How LED lit TVs work currently
Generally, LED televisions are lit with either edge lighting or grid-like arrays of LEDs behind the screen.
Edge lighting is strips of lights under the TV’s bezels. This is the worst way since it often leads to a lot of bright light bleeding into the TV’s picture.
The other way that’s become more common over the past few years is arrays of LED lights behind the screen in a grid, to light specific zones of the TV without lighting dark aspects of the picture.
An example I often use to explain TV backlighting is the Netflix movie Bright. It has many scenes that are shot at night with police sirens and small points of light. On a poorly lit TV, the scenes will appear more blue than black, and the contrast is very faded as the TV tries to light the small points of lights. The result is that the TV lights the whole image. A well-backlit TV, like an OLED, can maintain the balance between dark scenes and lights without compromising contrast.
What Mini-LEDs mean for viewers
TCL’s new technology is hard to wrap your head around, but for consumers, it will mean better looking LED TVs. What remains to be seen is if these high-end Mini-LED models will be cheaper than comparable OLEDs.
One area where these TVs should blast past OLEDs is burn-in. Mini-LED should eliminate the picture burn-in issue that some OLEDs suffer from since they’re still LCD TVs at the core. Burn-in happens when an OLED shows a static screen for a long time and then a shadow of what was on the screen stays permanently on the screen.

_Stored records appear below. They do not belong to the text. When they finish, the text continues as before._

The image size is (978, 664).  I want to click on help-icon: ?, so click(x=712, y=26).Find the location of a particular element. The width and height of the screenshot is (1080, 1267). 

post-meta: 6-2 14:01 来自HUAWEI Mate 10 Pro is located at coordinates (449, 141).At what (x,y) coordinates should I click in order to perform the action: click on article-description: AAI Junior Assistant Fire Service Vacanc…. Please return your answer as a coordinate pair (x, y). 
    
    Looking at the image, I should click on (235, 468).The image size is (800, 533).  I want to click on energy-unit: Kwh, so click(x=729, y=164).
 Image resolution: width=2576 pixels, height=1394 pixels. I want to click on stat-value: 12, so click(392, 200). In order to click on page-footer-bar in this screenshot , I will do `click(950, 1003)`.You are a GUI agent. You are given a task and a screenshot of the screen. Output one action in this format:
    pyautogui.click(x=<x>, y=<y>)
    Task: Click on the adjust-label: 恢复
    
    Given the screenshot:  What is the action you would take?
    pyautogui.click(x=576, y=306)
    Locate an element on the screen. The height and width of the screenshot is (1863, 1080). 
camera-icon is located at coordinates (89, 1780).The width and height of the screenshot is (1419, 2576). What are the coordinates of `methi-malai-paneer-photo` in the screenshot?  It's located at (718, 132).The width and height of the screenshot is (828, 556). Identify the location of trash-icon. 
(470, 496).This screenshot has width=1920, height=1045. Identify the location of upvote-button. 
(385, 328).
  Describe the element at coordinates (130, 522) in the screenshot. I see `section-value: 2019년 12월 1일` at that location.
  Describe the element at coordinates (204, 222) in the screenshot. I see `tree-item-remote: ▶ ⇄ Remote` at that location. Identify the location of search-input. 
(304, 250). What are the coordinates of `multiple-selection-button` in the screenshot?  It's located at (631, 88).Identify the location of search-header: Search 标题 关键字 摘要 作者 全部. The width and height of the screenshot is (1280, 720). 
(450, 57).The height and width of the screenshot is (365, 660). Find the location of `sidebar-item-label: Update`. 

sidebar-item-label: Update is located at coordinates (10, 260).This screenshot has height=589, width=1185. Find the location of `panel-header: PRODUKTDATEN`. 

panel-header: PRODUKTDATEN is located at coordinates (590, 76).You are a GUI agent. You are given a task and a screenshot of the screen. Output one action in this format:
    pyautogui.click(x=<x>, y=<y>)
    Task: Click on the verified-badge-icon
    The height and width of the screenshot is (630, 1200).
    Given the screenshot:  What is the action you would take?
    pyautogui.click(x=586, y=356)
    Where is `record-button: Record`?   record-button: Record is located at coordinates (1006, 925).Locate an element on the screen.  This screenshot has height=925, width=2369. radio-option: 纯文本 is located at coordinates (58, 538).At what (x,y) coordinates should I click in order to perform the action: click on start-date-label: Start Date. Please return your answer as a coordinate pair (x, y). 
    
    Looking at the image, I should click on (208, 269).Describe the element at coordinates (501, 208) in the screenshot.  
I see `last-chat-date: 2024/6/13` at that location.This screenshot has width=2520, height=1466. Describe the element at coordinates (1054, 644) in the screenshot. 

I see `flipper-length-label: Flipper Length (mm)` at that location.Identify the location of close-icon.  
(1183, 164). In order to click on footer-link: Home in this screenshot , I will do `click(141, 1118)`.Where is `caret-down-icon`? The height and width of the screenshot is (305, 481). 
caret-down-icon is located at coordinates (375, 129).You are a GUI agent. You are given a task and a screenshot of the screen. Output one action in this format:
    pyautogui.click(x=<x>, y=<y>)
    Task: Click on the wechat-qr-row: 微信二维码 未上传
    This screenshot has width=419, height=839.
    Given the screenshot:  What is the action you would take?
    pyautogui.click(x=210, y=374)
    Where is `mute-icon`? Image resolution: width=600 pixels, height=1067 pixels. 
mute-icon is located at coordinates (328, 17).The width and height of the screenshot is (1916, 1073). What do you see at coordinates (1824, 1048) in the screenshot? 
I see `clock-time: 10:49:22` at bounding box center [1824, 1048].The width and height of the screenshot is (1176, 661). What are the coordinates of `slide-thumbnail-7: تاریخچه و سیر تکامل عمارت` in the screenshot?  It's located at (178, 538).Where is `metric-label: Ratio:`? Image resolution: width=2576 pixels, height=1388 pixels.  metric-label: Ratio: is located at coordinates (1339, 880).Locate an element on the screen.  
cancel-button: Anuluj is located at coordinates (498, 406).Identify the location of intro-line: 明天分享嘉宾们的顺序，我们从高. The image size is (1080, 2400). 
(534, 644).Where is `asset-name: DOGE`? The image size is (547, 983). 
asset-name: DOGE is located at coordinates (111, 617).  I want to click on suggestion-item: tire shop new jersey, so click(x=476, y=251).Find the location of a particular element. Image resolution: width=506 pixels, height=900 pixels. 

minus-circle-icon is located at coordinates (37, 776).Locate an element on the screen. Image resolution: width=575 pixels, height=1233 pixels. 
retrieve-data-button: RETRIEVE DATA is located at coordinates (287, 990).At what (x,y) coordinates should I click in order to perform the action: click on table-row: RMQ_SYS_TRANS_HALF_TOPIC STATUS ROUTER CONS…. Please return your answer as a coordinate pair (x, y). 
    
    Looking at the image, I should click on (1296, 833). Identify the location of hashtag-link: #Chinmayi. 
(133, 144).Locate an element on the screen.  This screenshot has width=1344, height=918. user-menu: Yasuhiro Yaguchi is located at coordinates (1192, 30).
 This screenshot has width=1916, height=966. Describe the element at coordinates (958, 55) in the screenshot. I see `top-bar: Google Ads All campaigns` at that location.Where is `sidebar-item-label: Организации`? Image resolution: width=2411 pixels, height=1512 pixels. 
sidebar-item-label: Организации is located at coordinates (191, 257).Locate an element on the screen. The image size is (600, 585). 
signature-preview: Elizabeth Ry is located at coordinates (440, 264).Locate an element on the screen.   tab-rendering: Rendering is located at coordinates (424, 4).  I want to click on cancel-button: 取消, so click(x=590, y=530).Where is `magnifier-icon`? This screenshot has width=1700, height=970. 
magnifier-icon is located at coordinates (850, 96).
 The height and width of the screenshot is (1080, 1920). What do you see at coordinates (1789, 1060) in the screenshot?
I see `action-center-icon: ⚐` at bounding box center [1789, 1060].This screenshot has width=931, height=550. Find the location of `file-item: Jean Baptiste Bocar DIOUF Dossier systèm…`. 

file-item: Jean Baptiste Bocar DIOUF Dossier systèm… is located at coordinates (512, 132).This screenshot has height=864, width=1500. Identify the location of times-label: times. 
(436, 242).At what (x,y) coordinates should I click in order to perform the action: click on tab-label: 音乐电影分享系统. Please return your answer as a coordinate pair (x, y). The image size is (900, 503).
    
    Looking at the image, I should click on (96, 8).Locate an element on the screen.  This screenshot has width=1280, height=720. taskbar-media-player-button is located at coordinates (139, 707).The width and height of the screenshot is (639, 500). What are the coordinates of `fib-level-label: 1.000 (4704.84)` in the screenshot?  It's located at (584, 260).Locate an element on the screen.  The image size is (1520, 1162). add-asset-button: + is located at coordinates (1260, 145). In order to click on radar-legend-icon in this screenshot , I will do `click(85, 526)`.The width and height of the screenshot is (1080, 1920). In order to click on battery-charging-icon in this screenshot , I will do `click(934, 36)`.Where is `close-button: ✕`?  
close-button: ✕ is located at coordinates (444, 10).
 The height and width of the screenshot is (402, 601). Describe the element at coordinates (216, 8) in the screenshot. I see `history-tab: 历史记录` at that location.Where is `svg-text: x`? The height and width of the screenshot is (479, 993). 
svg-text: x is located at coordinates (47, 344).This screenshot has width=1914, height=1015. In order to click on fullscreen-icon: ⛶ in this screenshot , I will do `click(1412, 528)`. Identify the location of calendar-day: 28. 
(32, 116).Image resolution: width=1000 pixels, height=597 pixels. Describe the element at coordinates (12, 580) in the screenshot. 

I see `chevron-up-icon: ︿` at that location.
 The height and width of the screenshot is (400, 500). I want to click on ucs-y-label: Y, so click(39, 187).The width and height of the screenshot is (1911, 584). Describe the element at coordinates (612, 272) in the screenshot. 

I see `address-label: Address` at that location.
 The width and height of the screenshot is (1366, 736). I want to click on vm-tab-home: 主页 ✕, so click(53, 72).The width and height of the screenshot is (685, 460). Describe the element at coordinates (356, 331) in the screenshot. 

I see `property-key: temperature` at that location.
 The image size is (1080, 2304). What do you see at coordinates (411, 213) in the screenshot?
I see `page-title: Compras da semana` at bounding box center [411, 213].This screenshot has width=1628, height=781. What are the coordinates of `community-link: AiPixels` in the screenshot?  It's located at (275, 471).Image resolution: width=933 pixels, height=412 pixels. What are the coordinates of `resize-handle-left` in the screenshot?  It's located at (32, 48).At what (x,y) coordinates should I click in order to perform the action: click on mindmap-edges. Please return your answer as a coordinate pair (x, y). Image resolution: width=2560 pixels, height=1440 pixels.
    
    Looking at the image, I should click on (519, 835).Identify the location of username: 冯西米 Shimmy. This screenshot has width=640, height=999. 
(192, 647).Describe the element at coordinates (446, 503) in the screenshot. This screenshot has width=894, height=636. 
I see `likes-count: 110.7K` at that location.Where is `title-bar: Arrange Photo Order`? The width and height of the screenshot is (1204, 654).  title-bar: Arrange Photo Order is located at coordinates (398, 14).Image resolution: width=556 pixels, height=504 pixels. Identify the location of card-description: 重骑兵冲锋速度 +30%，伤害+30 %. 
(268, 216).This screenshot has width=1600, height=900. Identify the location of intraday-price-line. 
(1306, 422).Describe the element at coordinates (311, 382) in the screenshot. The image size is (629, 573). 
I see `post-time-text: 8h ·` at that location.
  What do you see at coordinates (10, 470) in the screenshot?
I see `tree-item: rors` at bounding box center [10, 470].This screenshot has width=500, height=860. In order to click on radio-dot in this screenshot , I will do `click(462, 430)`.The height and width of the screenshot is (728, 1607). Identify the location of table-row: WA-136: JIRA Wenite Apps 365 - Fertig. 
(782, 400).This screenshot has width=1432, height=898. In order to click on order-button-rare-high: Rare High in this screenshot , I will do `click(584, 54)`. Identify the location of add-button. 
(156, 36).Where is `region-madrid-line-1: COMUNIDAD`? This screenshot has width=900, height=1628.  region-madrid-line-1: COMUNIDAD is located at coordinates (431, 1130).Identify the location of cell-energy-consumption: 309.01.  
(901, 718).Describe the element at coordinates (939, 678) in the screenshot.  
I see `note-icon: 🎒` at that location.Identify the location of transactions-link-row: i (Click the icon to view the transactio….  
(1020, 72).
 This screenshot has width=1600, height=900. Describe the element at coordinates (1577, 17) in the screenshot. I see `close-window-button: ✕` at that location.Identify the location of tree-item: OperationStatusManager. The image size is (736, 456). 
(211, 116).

Since TCL is infusing the Mini-LEDs into the glass display panel, it’s promising thinner TVs as well.
That’s all the Chinese company has shared so far, but MobileSyrup is on the ground at CES and will add more pictures and information to the story if we’re able to go hands-on with a set once the show floor opens on January 7th.
The company also said more information regarding TV availability will be shared at Mobile World Congress in February.